Similarly, it is important to clarify that the alignment presented in this study focuses solely on the alignment between tests and standards. It is also important to remember to examine the alignment between the academic standards and curriculum practices (Matore and Sireci, 2009), between the assessment and curricular practices (McGehee and Griffith, 2001), and between standardized testing and classroom assessment practices (Ruiz-Primo et al, 2012). It is also interesting to examine how standards are implemented in the classroom and how teachers use them. I hope that this study becomes a stepping stone for further studies to examine other types of alignment and the ways in which standards are implemented in class. All these types of study allow a better understanding of the alignment as the final interpretation of test scores also depend on the above aspects. 

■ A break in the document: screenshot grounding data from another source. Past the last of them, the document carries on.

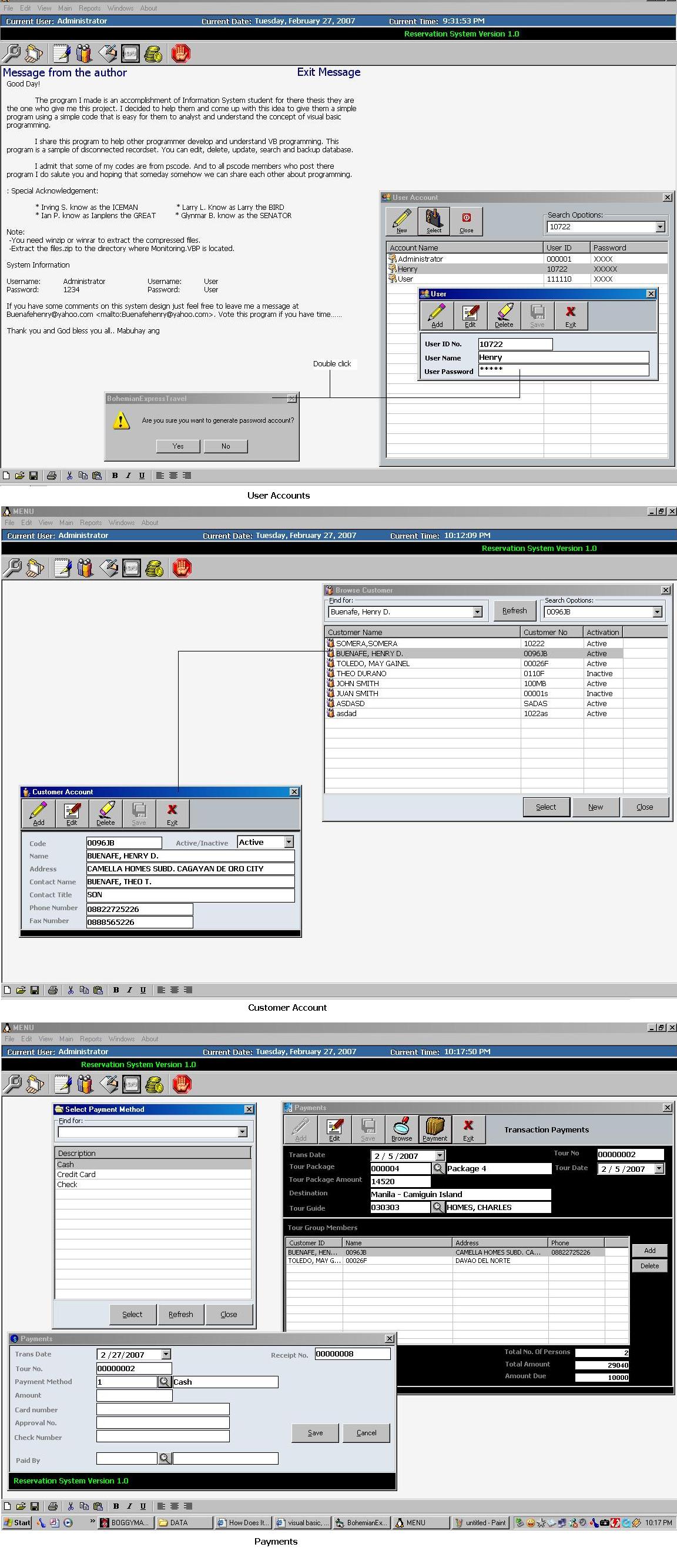Viewport: 677px width, 1554px height.
Task: Click the Payment icon in Transaction Payments toolbar
Action: pos(435,1129)
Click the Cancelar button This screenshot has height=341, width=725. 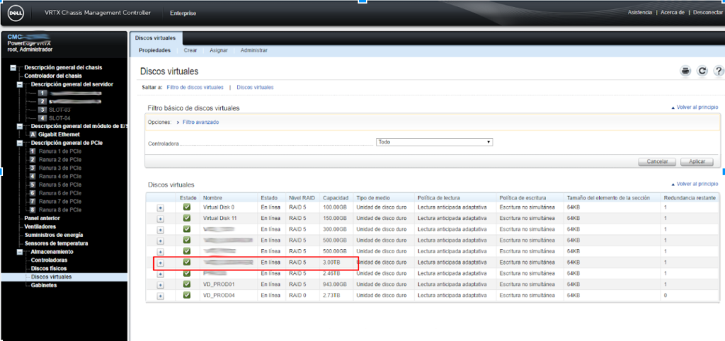click(657, 161)
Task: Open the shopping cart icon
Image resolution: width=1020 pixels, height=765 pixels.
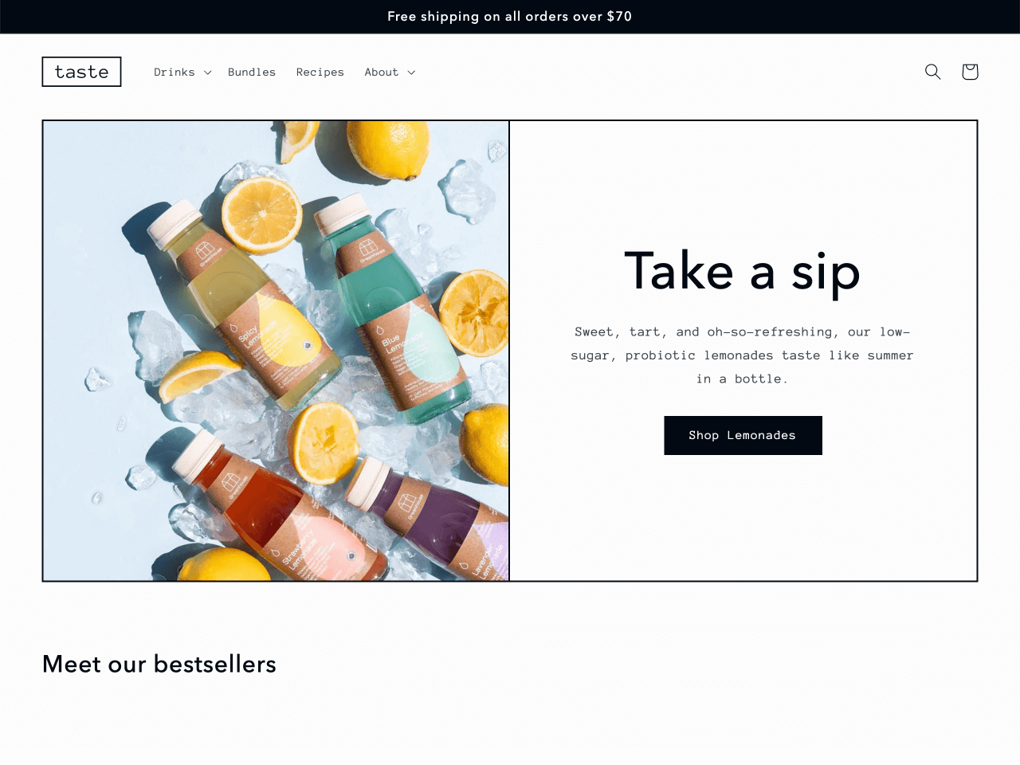Action: click(970, 72)

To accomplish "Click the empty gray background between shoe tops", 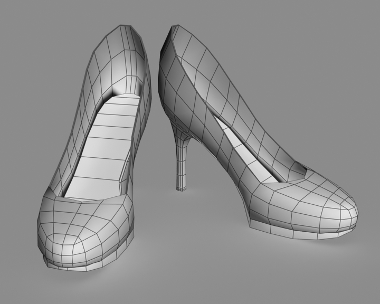I will coord(157,21).
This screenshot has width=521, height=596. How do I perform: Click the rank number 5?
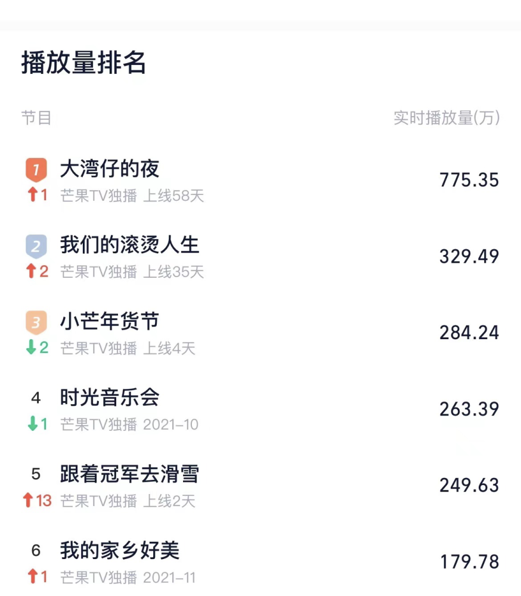click(36, 474)
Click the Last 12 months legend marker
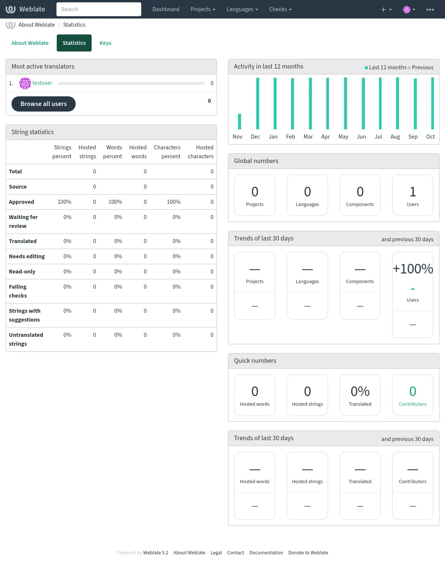This screenshot has height=581, width=445. (366, 67)

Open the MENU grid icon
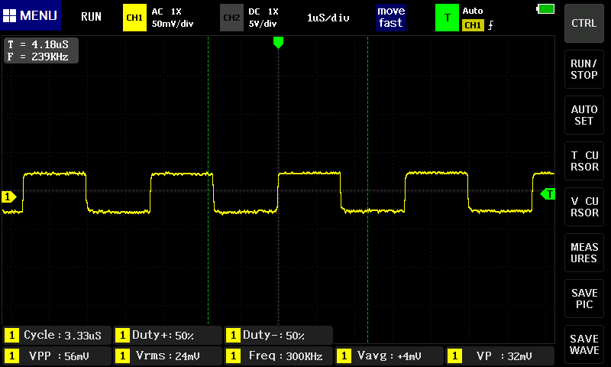[11, 16]
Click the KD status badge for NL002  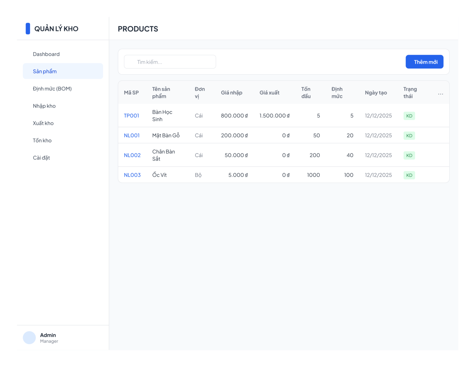coord(409,156)
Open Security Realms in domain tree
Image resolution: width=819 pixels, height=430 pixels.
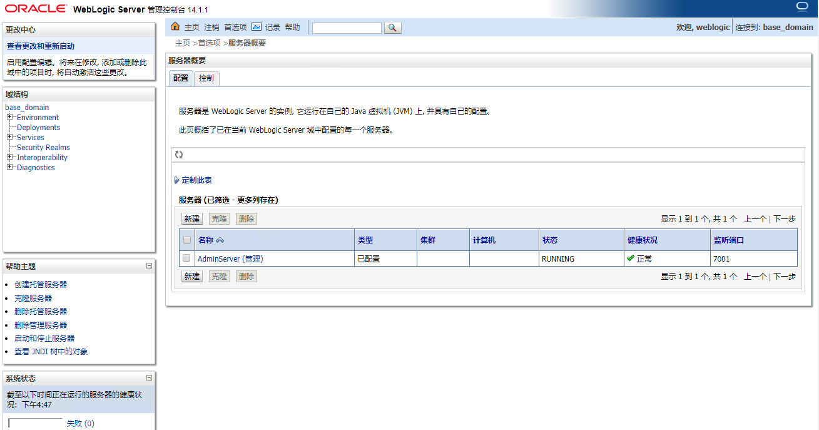pos(43,148)
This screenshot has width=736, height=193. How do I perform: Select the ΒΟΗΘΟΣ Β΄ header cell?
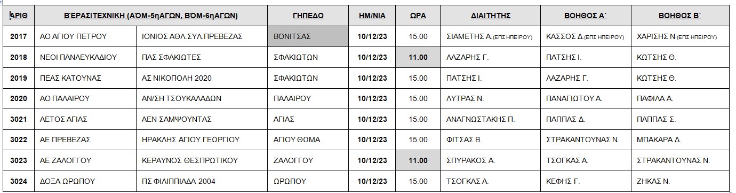click(680, 16)
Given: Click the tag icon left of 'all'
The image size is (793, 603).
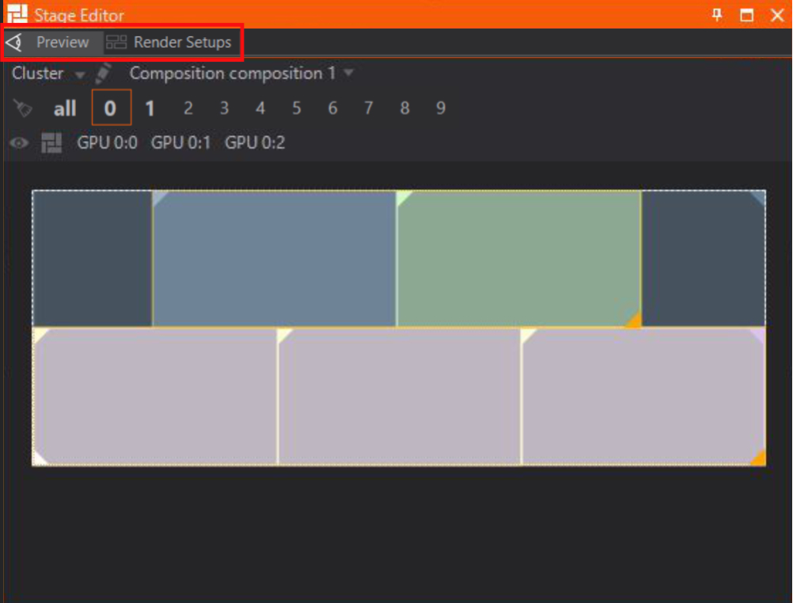Looking at the screenshot, I should point(24,108).
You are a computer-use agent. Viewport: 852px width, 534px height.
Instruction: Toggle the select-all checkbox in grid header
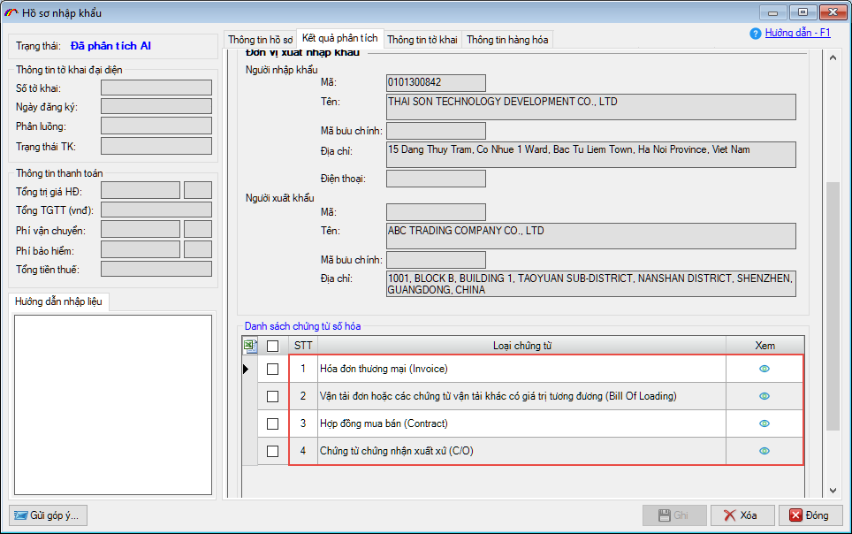273,346
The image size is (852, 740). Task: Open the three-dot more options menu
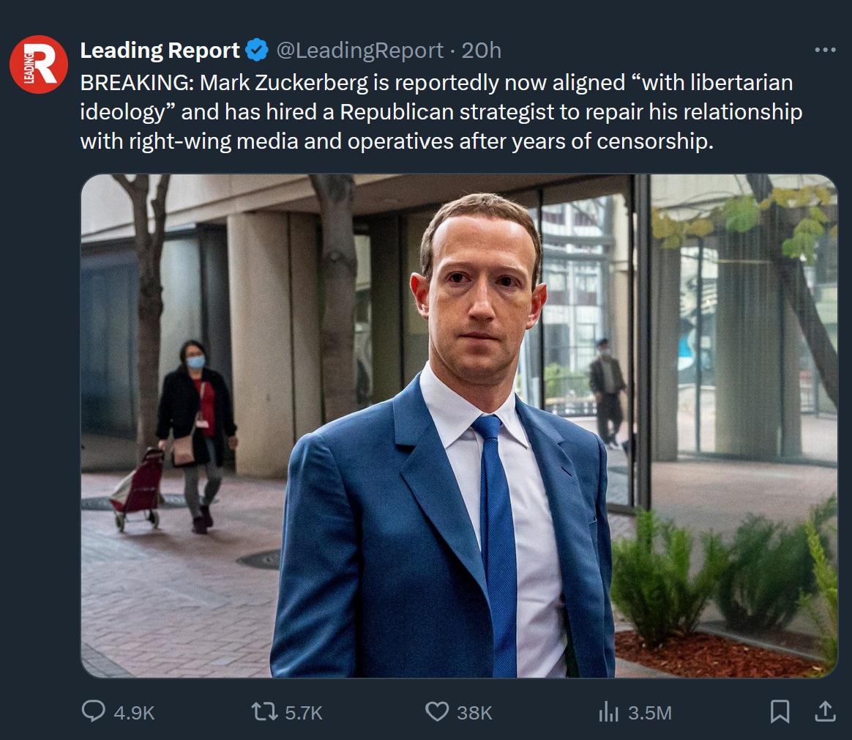coord(824,51)
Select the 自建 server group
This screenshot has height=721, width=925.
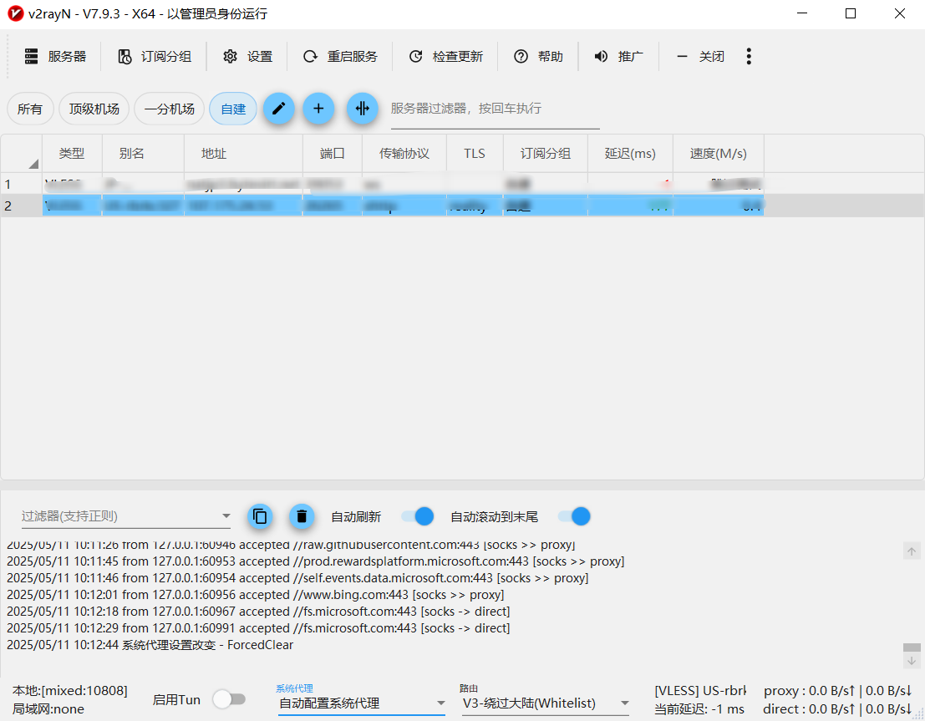(x=232, y=109)
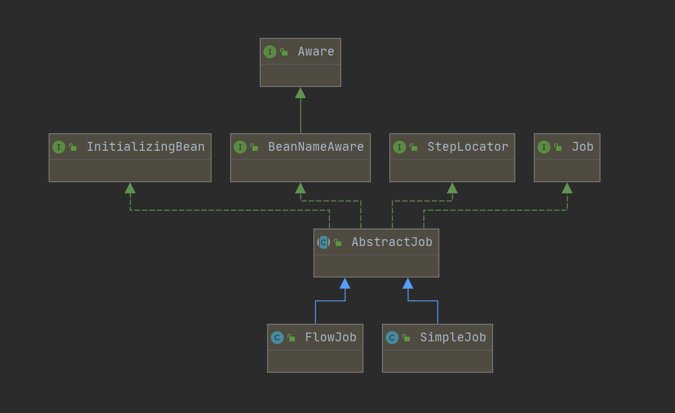Click the public visibility lock icon on AbstractJob

(x=338, y=243)
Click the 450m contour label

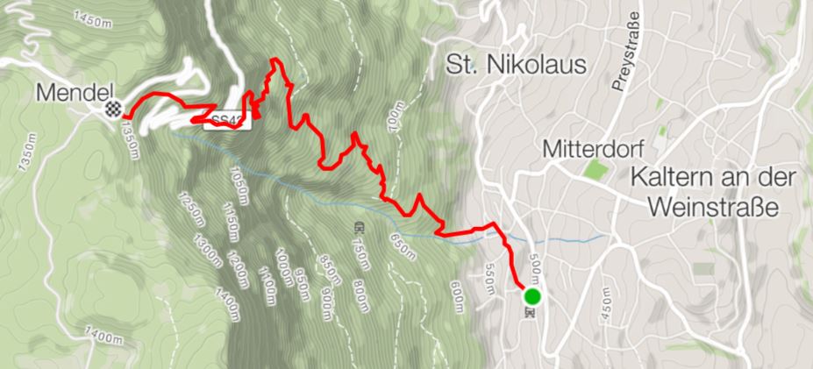tap(607, 303)
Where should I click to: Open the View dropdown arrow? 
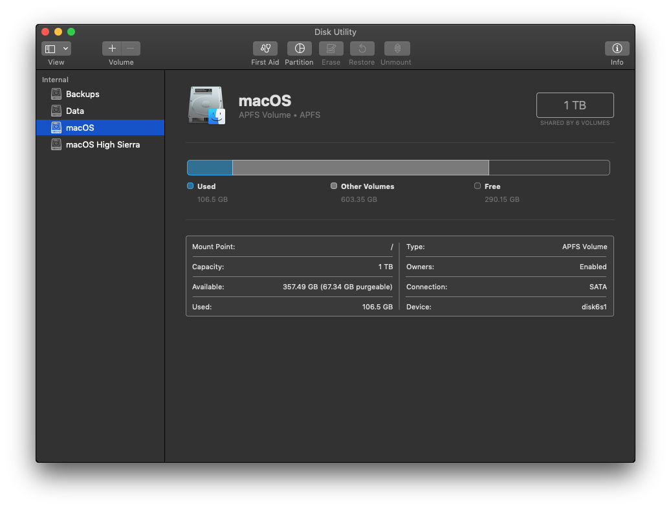66,49
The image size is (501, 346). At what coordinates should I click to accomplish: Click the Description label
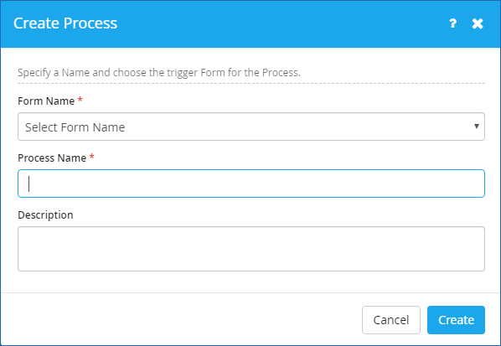click(x=45, y=215)
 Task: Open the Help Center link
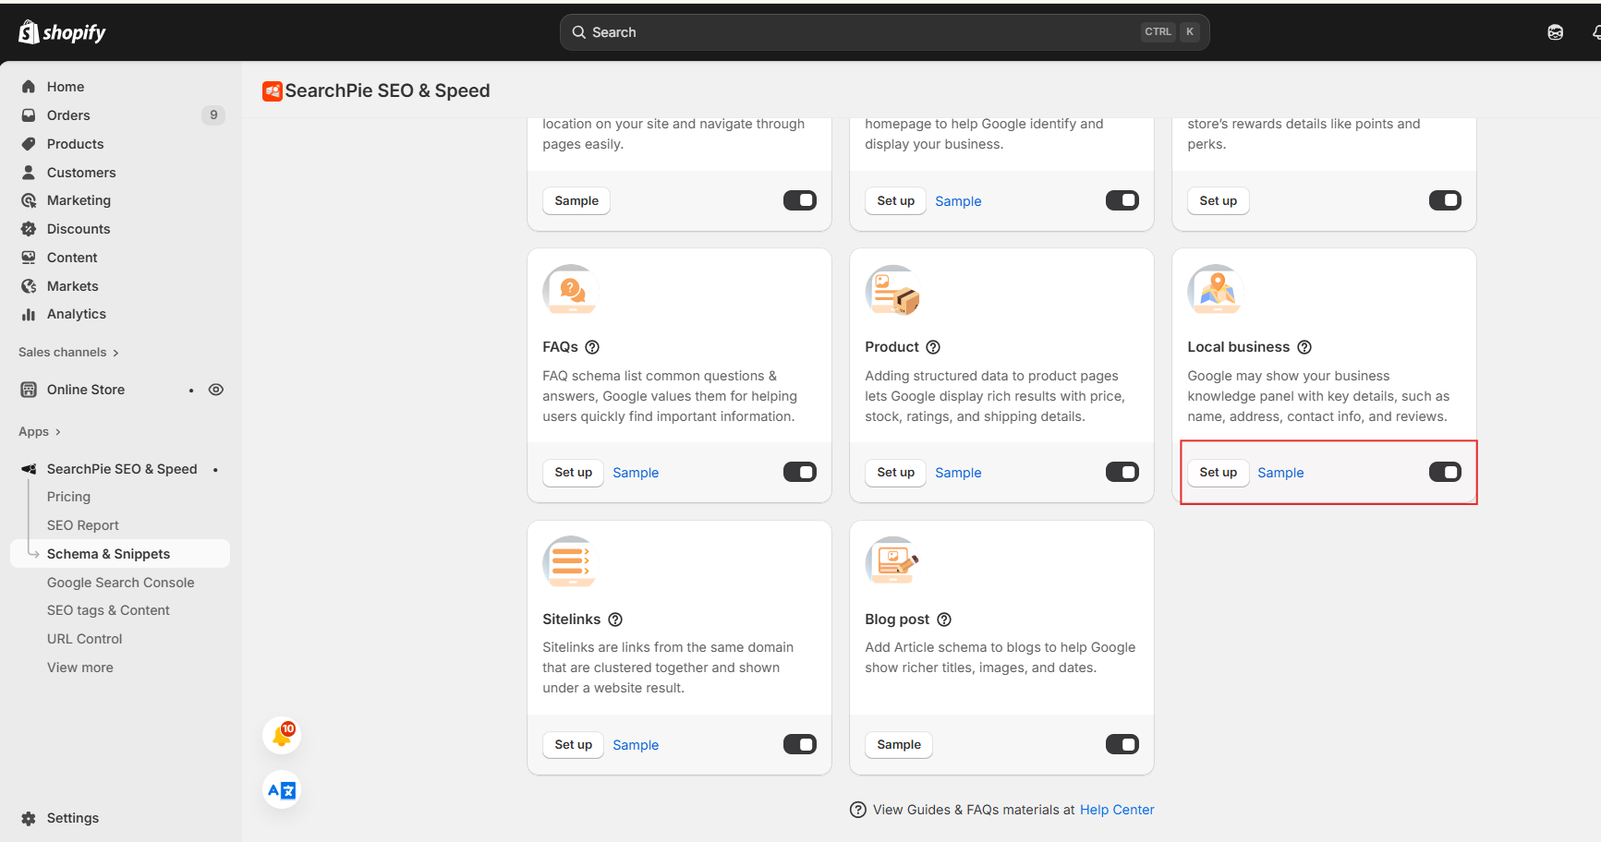coord(1117,810)
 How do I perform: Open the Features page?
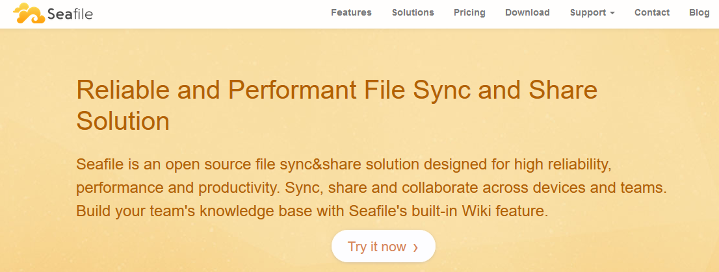pos(351,12)
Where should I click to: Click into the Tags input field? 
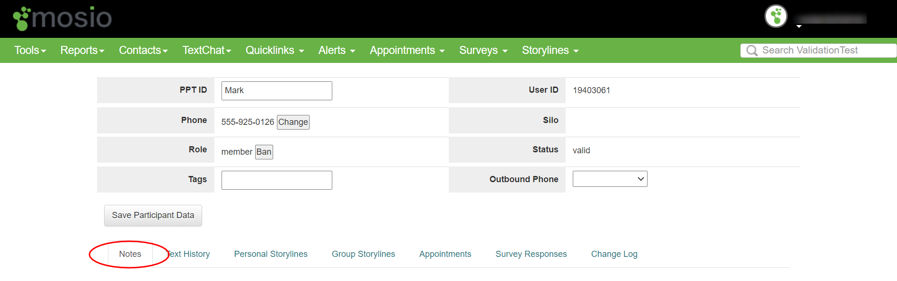point(276,180)
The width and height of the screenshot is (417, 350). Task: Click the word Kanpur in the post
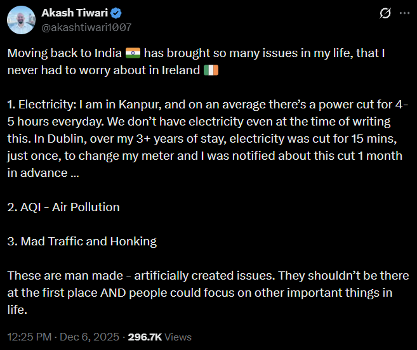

The Colombian Basic Skills Standards in Mathematics 

The Colombian Basic Skills Standards in Mathematics were developed by the Ministry of Education in collaboration with the Colombian Association of Faculties of Education (Ascofade), math teachers and members of the educational community. These standards describe the competencies and skills that students should have at the end of each grade and are aimed at improving the level of education. The Basic Skills Standards in Mathematics are divided into five basic areas: 1) numerical reasoning and numerical systems, 2) spatial reasoning and geometrical systems, 3) metric reasoning and measurement systems, 4) statistical reasoning and data systems, and 5) variational reasoning and algebraic and analytic systems, and each of them has several goals (see Appendix 1). 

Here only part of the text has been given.